> WORK INSTRUCTIONS
For this exercise, restate word for word only the lines from the first line of the data to the line containing "venda de persiana para área externa".

> DATA SHOWN
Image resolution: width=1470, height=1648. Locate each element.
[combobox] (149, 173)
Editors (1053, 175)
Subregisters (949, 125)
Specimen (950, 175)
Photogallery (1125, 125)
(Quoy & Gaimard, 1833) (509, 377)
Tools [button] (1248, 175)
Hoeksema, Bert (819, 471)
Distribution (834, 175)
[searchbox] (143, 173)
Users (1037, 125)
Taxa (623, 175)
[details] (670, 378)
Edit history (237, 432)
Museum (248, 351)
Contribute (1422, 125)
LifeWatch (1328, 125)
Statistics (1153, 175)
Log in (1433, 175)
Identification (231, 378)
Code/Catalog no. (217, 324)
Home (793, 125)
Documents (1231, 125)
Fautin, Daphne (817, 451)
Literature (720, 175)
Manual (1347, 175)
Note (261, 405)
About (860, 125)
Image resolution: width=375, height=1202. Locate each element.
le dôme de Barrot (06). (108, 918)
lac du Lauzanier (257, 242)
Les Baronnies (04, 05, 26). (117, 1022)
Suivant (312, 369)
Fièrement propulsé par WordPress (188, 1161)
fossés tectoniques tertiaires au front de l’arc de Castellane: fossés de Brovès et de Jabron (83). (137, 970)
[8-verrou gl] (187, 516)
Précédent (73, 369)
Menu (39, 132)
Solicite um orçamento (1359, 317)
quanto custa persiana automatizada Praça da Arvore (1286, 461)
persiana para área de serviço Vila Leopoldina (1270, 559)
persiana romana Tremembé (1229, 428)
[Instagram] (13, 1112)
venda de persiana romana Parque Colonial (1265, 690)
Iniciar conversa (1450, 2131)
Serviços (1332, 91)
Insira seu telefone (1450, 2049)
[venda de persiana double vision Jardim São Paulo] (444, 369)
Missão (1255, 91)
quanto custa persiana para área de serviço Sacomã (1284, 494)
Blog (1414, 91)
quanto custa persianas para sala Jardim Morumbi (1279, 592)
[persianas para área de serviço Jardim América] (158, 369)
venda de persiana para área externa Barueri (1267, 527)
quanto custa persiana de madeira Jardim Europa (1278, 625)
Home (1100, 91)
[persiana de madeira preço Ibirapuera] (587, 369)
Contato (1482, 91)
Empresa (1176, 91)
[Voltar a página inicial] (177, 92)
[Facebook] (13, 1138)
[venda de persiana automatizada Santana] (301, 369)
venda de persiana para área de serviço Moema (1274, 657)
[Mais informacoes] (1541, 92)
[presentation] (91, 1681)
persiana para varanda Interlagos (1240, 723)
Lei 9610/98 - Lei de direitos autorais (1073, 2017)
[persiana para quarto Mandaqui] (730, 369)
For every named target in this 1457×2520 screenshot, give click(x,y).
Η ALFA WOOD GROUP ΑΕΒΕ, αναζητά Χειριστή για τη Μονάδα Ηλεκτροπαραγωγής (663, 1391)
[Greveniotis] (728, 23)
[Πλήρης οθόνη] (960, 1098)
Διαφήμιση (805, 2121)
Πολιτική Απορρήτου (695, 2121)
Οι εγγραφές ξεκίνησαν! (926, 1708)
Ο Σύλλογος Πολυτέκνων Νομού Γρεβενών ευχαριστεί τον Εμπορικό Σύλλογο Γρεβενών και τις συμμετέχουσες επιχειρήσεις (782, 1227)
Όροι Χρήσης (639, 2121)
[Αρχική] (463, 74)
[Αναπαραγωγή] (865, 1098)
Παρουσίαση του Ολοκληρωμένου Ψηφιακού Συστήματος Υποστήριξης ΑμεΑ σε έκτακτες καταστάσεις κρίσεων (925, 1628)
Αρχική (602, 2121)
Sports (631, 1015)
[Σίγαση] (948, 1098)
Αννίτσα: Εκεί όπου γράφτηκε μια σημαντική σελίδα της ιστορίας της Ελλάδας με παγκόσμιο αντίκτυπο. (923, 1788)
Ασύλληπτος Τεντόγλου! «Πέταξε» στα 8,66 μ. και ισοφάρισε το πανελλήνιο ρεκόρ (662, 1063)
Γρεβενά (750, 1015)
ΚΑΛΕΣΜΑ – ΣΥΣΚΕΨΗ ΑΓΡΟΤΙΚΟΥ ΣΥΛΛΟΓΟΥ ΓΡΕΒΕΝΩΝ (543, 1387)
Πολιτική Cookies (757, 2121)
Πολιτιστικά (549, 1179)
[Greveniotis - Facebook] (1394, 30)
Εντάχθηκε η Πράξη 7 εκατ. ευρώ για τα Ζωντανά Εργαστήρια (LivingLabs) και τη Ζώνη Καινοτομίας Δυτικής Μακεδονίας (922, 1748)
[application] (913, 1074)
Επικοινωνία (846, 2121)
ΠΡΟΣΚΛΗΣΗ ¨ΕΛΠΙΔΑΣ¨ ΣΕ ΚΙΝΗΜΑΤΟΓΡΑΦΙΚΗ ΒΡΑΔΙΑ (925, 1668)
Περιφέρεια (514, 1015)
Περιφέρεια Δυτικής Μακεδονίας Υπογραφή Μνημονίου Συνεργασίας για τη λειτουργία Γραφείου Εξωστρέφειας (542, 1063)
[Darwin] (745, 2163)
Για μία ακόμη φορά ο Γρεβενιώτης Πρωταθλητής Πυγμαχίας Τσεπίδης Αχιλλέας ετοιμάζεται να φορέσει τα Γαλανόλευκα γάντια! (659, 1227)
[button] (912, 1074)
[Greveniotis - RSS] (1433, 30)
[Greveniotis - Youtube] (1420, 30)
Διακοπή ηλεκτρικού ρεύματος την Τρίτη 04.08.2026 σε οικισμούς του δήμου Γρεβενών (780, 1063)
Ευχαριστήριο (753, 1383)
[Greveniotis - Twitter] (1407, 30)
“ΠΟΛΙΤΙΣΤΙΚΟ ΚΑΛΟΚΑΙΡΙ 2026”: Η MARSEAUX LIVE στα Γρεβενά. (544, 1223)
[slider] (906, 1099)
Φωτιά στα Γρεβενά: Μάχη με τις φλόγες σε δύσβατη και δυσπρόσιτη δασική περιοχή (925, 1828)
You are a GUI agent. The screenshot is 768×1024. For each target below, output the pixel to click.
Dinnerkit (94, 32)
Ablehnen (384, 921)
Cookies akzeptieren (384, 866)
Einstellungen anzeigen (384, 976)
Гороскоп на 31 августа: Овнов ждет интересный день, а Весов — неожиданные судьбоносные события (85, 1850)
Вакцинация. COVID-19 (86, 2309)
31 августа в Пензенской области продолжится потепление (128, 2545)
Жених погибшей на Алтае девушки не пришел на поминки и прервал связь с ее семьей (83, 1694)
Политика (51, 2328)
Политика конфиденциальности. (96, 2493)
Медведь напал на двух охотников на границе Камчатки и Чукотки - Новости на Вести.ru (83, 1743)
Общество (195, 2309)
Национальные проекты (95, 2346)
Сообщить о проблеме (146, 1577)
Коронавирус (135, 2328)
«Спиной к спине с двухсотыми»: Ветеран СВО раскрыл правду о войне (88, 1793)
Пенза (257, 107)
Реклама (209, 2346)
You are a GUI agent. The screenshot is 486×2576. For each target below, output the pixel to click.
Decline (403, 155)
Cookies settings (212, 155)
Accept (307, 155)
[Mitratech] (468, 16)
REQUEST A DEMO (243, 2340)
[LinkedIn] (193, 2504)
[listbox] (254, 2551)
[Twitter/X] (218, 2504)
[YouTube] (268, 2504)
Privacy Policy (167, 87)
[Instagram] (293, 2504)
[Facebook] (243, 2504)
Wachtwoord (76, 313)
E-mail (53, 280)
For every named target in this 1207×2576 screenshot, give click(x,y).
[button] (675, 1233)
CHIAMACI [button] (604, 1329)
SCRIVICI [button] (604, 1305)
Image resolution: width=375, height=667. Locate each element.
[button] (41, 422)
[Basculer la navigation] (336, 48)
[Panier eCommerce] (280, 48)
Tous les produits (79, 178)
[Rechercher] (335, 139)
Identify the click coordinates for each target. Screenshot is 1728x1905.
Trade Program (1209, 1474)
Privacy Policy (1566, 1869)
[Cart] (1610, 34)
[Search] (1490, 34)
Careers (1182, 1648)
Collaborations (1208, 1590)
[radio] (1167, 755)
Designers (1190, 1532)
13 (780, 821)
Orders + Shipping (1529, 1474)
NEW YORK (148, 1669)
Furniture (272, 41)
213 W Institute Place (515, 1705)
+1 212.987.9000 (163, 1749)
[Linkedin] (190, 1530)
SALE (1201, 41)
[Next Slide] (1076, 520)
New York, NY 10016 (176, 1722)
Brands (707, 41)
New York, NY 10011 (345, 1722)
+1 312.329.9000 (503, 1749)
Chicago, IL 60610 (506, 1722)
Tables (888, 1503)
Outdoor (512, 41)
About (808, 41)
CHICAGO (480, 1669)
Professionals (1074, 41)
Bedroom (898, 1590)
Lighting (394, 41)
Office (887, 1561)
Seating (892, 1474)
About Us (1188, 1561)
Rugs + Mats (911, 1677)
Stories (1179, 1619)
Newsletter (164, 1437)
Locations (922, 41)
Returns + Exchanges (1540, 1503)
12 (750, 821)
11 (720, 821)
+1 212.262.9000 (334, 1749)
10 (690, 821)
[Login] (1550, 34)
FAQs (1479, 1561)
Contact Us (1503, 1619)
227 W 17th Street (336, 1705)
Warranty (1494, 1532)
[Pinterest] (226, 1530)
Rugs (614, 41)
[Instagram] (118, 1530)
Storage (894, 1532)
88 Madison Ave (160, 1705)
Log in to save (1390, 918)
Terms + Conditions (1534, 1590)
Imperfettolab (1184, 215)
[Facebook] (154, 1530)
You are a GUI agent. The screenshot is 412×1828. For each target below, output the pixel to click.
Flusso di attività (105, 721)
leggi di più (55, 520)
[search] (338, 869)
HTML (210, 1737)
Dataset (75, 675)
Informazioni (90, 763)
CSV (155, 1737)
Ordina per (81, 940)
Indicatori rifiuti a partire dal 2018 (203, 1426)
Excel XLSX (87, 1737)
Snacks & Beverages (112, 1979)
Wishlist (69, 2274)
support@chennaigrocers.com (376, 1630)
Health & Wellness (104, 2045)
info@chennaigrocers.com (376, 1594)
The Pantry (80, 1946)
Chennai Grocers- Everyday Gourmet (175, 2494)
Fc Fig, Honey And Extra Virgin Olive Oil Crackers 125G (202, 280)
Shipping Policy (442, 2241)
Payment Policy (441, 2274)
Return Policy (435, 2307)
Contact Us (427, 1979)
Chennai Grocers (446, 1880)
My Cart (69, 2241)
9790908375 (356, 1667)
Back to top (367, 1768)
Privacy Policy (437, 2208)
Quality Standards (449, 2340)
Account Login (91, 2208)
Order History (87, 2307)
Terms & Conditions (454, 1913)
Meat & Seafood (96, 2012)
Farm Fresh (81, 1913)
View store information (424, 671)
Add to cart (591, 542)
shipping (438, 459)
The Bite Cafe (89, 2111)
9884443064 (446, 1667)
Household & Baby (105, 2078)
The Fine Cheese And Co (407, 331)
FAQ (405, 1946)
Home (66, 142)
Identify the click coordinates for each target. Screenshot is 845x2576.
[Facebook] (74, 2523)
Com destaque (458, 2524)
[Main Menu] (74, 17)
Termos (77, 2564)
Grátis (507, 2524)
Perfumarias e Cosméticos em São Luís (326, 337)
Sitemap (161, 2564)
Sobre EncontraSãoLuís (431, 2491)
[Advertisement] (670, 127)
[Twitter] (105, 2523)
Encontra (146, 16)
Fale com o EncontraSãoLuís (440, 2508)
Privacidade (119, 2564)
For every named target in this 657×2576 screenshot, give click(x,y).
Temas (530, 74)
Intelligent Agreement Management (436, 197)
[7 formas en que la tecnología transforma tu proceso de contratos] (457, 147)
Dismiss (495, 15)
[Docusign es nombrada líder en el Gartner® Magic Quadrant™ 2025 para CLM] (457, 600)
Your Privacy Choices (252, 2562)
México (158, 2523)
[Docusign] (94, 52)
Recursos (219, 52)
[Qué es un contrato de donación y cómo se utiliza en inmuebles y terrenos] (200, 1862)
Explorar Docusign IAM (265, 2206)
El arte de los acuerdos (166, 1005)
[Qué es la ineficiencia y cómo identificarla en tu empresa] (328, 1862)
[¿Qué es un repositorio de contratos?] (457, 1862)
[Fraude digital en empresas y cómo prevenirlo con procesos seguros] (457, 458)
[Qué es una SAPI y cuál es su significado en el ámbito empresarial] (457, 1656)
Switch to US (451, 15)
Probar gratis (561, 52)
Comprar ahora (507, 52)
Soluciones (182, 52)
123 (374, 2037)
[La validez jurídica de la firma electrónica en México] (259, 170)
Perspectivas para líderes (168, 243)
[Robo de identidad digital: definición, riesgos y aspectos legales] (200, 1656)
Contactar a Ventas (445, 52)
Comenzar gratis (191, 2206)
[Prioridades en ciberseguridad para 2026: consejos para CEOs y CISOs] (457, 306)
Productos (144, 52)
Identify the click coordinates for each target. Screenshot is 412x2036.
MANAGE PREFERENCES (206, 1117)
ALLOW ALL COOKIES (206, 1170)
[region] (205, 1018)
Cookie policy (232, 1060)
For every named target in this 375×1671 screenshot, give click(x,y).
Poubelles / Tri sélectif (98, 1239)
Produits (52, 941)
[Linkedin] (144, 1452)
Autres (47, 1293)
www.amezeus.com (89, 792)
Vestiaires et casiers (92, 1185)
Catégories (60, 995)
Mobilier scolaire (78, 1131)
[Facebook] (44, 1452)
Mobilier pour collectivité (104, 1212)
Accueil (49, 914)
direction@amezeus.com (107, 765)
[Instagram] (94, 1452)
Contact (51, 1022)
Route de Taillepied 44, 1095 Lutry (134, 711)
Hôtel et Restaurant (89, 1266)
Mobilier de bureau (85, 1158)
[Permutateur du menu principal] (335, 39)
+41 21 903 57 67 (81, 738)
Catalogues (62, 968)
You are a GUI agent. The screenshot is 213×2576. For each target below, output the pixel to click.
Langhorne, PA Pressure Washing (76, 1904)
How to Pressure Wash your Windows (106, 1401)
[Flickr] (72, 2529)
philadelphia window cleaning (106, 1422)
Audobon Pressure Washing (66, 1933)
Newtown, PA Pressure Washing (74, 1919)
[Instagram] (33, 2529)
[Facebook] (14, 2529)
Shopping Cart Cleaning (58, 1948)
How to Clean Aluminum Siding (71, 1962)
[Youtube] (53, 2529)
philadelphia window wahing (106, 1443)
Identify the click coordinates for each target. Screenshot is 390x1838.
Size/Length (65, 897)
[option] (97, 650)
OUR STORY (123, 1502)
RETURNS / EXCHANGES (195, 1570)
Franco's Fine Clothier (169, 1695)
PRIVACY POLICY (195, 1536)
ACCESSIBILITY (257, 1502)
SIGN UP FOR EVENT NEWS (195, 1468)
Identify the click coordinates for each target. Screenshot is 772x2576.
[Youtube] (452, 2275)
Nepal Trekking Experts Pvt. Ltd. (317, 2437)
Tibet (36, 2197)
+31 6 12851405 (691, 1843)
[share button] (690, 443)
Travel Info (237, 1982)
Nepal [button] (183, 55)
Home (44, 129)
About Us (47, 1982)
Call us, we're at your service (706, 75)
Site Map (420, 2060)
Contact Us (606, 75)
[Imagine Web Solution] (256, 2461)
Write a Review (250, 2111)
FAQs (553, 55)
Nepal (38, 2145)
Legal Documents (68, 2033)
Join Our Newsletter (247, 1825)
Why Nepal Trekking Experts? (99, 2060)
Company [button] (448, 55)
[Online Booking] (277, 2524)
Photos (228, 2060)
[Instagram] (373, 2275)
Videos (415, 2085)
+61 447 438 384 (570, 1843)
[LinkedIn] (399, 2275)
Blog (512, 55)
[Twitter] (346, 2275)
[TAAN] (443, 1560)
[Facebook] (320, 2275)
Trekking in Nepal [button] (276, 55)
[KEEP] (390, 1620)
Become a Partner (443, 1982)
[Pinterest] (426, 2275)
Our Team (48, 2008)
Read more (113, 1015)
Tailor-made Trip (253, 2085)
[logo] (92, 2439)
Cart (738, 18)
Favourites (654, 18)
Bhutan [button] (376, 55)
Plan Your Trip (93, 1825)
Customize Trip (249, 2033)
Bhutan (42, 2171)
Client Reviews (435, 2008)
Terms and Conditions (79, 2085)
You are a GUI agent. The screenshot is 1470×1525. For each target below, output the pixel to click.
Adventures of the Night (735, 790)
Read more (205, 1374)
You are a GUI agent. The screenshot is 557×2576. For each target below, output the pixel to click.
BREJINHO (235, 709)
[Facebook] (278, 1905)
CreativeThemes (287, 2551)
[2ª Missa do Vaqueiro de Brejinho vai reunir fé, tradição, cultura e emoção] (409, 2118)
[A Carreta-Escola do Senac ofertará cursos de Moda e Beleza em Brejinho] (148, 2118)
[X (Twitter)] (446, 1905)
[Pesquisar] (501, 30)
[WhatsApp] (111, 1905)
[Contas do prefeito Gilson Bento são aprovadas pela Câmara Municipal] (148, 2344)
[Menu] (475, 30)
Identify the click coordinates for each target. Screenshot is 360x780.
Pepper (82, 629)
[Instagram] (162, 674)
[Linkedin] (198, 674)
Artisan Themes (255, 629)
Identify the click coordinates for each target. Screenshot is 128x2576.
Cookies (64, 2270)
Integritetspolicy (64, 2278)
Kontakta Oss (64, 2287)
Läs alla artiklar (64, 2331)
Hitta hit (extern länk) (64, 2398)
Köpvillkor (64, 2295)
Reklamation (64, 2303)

> RESPONSE BELOW
Image resolution: width=1470, height=1648. Locate each element.
[combobox] (149, 173)
Editors (1053, 175)
Subregisters (949, 125)
Specimen (950, 175)
Photogallery (1125, 125)
(Quoy & Gaimard, 1833) (509, 377)
Tools [button] (1248, 175)
Hoeksema, Bert (819, 471)
Distribution (834, 175)
[searchbox] (143, 173)
Users (1037, 125)
Taxa (623, 175)
[details] (670, 378)
Edit history (237, 432)
Museum (248, 351)
Contribute (1422, 125)
LifeWatch (1328, 125)
Statistics (1153, 175)
Log in (1433, 175)
Identification (231, 378)
Code/Catalog no. (217, 324)
Home (793, 125)
Documents (1231, 125)
Fautin, Daphne (817, 451)
Literature (720, 175)
Manual (1347, 175)
Note (261, 405)
About (860, 125)
Image resolution: width=375, height=1202. Locate each element.
le dôme de Barrot (06). (108, 918)
lac du Lauzanier (257, 242)
Les Baronnies (04, 05, 26). (117, 1022)
Suivant (312, 369)
Fièrement propulsé par WordPress (188, 1161)
fossés tectoniques tertiaires au front de l’arc de Castellane: fossés de Brovès et de Jabron (83). (137, 970)
[8-verrou gl] (187, 516)
Précédent (73, 369)
Menu (39, 132)
Solicite um orçamento (1359, 317)
quanto custa persiana automatizada Praça da Arvore (1286, 461)
persiana para área de serviço Vila Leopoldina (1270, 559)
persiana romana Tremembé (1229, 428)
[Instagram] (13, 1112)
venda de persiana romana Parque Colonial (1265, 690)
Iniciar conversa (1450, 2131)
Serviços (1332, 91)
Insira seu telefone (1450, 2049)
[venda de persiana double vision Jardim São Paulo] (444, 369)
Missão (1255, 91)
quanto custa persiana para área de serviço Sacomã (1284, 494)
Blog (1414, 91)
quanto custa persianas para sala Jardim Morumbi (1279, 592)
[persianas para área de serviço Jardim América] (158, 369)
venda de persiana para área externa Barueri (1267, 527)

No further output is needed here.